Las tropas habían marchado sobre la manifestación cuando estaba a punto de terminar. Cada quien había huido hacia donde le había llevado el instinto. Ellos llegaron hasta ahí con su olor a pólvora y su pánico a cuestas, guiados por Milagros y su certeza de que no había en el mundo un cobijo mejor que aquella familia.
Como si los hubiera presentido, sin la más mínima muestra de sorpresa, Emilia los condujo al cuarto lleno de libros que Diego Sauri tenía junto a su laboratorio en la planta baja de la casa. Se acercó al muchacho malherido mientras Milagros se ponía las manos en la cara, descompuesta por primera vez frente a su sobrina.
El muchacho se apretaba el vientre. Emilia le separó los brazos para hurgar entre su ropa. Segura de que se necesitaría morfina, se la pidió a su padre que en ese momento entraba en el estudio. Diego la oyó pedir sin aprobar su demanda, pero la contundencia adulta con que su hija volvió a urgirle que preparara la droga hizo al hombre dar vuelta y obedecerla sin más.

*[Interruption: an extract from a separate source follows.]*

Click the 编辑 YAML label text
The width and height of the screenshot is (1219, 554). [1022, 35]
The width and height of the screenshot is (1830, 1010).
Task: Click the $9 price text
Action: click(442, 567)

Emilia estaba apretando el puño del muchacho para contarle los latidos del corazón cuando él volvió con una jeringa, la droga y la seguridad de que su hija no sabría cómo ponerla. Pero ella, que había rasgado la orilla de su fondo para atarla en el brazo del muchacho, extendió su mano hacia él sin detenerse a verlo dudar. Encontró la vena que necesitaba y le inyectó la morfina como lo hubiera hecho una profesional. Luego se quedó un rato hincada junto al desconocido, pasándole la mano por la frente y hablándole al oído.